Directions: Every line below that has the string "search" adds one to the count. Give that count by itself.
-- Data to use follows --
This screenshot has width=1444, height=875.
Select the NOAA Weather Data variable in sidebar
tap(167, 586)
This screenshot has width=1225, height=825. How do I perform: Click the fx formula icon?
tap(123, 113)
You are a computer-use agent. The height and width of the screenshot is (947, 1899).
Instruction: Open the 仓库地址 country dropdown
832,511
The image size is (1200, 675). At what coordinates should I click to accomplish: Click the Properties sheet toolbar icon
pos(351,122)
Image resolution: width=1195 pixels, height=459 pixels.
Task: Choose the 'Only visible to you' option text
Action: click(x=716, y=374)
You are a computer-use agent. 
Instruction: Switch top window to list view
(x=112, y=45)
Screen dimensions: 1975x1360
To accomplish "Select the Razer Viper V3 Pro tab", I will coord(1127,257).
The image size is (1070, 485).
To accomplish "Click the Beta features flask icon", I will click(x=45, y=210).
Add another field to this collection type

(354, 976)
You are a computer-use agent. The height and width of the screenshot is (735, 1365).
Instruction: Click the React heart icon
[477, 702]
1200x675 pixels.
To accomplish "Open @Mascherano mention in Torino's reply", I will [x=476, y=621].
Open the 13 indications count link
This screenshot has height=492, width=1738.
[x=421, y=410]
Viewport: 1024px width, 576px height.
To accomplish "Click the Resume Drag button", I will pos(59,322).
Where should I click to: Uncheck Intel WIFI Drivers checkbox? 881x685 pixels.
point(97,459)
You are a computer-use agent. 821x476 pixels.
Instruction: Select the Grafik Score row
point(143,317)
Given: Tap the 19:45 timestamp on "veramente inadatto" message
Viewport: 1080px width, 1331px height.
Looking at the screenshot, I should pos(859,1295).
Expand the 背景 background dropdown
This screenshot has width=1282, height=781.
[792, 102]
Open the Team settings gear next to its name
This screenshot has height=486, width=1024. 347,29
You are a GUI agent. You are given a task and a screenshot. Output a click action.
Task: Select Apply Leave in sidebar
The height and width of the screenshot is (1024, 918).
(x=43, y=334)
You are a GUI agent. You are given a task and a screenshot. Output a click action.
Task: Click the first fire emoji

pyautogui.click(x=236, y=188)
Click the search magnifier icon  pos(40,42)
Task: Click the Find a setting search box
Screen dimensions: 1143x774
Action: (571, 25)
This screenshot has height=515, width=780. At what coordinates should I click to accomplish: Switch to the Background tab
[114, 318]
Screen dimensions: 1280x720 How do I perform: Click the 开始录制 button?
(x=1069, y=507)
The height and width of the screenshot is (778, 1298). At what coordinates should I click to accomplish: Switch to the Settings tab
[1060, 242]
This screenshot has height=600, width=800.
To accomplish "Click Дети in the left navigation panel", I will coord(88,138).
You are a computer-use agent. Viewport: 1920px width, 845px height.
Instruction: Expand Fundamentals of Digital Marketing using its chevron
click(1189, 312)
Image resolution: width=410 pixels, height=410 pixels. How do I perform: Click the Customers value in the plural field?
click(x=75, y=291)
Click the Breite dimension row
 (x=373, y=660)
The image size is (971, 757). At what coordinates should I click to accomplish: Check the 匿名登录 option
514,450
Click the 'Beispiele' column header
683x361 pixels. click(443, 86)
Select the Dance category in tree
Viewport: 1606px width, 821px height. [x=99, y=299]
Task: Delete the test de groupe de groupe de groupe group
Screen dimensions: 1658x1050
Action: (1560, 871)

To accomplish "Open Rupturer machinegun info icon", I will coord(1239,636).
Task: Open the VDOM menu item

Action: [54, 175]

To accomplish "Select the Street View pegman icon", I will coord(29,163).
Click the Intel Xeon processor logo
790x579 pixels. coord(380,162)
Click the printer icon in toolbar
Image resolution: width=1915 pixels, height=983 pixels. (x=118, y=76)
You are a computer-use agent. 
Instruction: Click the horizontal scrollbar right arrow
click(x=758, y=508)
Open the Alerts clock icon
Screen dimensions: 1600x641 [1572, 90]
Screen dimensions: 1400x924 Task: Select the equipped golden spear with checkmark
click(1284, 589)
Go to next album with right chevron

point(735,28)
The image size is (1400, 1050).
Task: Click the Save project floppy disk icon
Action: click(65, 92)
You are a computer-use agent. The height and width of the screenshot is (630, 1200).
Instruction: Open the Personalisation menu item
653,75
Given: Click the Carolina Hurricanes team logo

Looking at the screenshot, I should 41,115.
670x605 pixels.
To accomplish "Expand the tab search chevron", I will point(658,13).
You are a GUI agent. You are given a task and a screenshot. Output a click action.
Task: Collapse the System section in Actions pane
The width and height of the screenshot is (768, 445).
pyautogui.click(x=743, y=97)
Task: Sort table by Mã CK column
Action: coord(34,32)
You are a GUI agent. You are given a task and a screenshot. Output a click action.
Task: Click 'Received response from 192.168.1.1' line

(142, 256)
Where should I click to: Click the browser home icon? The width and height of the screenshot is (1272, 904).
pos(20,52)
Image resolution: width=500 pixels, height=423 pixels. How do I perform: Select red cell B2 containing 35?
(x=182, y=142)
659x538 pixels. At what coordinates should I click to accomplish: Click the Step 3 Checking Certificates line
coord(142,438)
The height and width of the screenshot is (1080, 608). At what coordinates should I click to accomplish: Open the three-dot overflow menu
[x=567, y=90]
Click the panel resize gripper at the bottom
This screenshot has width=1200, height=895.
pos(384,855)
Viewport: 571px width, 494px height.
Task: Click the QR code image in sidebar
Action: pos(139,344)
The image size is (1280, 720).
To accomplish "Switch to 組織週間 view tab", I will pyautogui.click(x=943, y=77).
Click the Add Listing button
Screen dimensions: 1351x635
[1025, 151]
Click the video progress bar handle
-- Data to use concluded --
Task solution: 3